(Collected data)

*** Block opens ***

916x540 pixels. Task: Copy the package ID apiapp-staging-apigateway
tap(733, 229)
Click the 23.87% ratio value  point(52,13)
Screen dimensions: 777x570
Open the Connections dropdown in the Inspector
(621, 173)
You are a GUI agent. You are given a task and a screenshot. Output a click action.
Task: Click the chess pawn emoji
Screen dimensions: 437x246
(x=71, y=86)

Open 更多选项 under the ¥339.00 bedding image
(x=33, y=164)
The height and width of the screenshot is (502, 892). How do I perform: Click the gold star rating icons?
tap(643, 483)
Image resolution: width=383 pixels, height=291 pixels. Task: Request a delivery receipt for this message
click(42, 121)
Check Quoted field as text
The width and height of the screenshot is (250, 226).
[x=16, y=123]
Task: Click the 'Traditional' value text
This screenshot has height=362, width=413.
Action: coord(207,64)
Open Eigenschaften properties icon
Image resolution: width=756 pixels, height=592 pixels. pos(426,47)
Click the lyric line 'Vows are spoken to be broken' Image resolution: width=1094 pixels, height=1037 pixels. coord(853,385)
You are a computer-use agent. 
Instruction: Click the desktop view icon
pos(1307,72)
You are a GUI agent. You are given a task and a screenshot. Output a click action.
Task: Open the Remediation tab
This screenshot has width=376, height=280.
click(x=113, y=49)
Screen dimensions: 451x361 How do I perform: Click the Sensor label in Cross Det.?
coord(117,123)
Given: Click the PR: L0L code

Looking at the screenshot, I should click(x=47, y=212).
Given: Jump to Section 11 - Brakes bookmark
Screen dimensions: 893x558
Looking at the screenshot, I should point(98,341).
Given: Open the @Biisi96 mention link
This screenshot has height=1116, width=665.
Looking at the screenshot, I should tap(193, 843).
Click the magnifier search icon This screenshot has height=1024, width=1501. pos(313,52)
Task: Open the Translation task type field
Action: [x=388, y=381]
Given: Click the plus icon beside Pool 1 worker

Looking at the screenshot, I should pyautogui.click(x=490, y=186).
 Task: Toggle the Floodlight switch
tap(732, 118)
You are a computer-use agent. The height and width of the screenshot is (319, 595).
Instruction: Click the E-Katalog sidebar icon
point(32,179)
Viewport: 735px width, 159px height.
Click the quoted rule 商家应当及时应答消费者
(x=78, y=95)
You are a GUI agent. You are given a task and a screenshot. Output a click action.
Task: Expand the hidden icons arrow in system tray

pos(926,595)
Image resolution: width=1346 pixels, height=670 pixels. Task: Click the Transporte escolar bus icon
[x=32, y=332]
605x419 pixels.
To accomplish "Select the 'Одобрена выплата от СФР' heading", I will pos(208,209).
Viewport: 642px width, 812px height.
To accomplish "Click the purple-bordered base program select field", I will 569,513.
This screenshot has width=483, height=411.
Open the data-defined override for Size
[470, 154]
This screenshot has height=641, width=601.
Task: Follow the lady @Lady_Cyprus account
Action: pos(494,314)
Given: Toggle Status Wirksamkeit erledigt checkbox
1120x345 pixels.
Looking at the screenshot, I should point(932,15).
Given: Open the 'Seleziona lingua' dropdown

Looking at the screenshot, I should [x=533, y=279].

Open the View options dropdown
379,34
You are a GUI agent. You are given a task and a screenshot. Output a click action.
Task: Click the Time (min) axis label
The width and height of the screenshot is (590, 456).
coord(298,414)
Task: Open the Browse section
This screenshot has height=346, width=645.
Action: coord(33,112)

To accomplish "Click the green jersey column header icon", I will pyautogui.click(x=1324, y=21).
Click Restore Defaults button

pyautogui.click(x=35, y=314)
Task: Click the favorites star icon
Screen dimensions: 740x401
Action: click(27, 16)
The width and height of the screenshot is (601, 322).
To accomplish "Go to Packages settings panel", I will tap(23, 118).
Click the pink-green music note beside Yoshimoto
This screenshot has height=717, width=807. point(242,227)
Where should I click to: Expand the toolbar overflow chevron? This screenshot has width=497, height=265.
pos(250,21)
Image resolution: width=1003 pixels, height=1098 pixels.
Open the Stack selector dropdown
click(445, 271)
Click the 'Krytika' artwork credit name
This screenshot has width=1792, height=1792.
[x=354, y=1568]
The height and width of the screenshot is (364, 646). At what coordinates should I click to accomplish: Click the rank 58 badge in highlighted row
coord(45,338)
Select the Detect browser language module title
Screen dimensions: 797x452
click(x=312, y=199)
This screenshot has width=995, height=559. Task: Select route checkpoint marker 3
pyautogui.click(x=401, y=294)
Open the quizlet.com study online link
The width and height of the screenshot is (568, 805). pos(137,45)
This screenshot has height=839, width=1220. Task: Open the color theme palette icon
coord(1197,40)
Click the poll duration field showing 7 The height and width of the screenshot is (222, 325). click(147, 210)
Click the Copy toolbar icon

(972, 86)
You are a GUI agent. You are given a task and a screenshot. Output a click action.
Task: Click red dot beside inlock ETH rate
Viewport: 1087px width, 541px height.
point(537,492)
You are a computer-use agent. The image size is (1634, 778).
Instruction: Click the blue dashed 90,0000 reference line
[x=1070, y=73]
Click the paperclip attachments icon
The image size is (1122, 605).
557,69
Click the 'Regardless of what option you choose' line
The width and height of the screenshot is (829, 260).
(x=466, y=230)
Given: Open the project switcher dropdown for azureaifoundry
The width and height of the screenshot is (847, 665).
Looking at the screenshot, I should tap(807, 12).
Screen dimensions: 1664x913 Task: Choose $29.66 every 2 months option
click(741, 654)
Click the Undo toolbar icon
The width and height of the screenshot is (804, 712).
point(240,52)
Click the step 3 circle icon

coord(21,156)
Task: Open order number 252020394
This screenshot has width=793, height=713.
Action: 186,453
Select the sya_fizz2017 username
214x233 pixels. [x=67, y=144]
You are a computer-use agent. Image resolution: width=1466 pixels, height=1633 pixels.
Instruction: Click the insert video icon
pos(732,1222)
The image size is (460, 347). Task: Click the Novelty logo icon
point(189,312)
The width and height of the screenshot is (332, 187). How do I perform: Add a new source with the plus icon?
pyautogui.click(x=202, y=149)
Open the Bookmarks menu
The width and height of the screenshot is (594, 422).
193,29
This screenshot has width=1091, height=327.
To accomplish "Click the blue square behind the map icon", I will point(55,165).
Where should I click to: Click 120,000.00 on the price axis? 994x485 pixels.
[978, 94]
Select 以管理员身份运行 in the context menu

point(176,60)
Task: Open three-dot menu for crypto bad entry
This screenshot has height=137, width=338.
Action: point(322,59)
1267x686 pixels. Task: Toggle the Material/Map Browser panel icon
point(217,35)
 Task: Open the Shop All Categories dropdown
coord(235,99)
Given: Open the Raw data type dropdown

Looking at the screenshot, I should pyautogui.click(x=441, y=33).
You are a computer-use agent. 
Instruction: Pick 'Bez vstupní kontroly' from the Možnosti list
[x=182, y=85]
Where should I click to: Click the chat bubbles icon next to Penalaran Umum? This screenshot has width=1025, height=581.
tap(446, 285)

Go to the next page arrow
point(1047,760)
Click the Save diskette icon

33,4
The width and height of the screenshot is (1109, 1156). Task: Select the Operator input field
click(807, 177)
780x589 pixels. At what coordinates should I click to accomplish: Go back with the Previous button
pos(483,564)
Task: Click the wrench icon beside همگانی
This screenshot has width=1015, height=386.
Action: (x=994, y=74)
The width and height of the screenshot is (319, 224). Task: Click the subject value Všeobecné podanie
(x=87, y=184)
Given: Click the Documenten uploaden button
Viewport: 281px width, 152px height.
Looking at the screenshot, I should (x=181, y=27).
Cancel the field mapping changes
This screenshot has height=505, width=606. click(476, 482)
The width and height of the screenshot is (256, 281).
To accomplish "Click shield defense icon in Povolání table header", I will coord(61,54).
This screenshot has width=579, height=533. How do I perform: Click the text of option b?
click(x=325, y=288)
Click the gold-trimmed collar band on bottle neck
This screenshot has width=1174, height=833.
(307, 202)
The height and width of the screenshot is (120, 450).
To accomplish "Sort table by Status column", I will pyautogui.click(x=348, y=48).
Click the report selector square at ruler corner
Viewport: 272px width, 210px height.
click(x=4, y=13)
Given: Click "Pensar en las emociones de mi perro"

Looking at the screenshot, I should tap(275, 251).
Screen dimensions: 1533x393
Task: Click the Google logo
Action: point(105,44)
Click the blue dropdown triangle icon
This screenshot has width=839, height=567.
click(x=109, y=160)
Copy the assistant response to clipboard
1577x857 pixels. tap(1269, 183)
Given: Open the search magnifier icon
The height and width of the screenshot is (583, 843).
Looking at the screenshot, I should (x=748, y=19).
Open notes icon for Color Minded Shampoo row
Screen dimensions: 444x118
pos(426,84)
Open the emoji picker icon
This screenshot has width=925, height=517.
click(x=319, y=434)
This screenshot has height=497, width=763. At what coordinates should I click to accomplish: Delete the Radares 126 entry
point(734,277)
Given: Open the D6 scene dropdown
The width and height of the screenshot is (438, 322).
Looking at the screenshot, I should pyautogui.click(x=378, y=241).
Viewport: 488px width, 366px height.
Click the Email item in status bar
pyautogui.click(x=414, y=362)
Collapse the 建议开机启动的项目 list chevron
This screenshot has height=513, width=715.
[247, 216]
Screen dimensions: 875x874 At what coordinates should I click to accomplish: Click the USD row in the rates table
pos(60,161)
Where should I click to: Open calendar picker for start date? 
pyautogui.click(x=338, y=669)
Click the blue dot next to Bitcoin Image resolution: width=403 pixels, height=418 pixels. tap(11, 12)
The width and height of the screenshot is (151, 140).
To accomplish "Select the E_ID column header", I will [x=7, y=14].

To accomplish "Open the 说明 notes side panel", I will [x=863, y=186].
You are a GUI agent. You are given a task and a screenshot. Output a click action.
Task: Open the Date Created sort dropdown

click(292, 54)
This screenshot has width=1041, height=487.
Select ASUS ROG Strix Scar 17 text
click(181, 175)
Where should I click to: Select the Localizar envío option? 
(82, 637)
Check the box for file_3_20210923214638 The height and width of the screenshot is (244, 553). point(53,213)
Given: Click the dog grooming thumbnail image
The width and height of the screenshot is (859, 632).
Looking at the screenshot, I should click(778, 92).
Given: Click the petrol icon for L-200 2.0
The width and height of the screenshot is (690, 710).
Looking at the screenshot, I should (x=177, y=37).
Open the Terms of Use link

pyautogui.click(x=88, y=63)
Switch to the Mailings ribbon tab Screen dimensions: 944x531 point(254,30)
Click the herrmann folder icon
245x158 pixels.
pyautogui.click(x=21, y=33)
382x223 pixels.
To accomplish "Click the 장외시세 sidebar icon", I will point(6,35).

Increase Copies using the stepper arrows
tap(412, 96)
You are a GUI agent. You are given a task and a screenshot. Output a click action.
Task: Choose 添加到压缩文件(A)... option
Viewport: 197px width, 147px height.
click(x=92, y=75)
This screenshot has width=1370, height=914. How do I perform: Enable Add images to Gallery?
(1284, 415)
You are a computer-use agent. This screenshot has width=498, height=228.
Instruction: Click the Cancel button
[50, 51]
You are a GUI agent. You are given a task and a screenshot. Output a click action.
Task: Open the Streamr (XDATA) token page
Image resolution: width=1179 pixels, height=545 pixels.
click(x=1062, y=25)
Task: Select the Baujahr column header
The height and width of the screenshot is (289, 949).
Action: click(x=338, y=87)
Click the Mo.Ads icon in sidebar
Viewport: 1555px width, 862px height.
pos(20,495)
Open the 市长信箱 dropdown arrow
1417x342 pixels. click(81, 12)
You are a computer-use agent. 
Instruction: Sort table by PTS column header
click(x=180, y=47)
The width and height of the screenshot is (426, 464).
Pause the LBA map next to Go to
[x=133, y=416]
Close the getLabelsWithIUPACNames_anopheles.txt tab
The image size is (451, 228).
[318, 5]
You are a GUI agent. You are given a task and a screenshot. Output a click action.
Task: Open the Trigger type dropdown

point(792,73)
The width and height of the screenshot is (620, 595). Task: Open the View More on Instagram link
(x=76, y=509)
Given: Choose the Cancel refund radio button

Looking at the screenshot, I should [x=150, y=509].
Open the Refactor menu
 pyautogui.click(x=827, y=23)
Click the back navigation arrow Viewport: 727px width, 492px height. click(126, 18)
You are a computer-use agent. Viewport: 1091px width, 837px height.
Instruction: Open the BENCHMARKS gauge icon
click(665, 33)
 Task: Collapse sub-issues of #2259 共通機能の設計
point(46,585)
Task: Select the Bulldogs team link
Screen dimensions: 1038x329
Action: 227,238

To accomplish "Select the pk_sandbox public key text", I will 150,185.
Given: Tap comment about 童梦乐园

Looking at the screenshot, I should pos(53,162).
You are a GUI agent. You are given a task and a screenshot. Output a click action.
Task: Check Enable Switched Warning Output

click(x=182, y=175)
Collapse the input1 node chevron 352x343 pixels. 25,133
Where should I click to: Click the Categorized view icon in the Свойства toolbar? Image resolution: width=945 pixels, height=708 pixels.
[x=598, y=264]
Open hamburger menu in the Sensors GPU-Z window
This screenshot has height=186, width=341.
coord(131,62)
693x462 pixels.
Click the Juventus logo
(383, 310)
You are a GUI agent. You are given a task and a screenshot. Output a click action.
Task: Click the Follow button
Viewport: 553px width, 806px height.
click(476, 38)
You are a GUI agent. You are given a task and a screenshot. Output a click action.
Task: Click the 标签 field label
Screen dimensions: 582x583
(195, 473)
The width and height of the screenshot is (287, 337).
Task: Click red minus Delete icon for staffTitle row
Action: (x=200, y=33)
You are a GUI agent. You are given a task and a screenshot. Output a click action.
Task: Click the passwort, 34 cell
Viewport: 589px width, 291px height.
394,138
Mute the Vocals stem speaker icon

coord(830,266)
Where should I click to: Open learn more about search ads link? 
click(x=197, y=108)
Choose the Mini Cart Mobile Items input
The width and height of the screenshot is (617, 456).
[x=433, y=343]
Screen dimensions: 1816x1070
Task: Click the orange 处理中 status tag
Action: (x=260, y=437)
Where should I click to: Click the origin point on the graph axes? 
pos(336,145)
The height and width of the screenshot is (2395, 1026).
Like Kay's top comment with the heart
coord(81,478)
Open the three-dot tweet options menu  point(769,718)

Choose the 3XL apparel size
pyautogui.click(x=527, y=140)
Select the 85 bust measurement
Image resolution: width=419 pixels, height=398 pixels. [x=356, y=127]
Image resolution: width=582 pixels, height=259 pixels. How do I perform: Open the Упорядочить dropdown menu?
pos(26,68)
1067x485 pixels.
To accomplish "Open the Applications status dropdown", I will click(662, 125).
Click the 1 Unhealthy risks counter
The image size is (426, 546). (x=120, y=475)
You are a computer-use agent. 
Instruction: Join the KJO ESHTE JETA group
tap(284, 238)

*** Block closes ***

Exactly as they stand, set down the lines from the top of the data through the line with "Task: Click the 'Traditional' value text".

916x540 pixels. Task: Copy the package ID apiapp-staging-apigateway
tap(733, 229)
Click the 23.87% ratio value  point(52,13)
Screen dimensions: 777x570
Open the Connections dropdown in the Inspector
(621, 173)
You are a GUI agent. You are given a task and a screenshot. Output a click action.
Task: Click the chess pawn emoji
Screen dimensions: 437x246
(x=71, y=86)

Open 更多选项 under the ¥339.00 bedding image
(x=33, y=164)
The height and width of the screenshot is (502, 892). How do I perform: Click the gold star rating icons?
tap(643, 483)
Image resolution: width=383 pixels, height=291 pixels. Task: Request a delivery receipt for this message
click(42, 121)
Check Quoted field as text
The width and height of the screenshot is (250, 226).
[x=16, y=123]
Task: Click the 'Traditional' value text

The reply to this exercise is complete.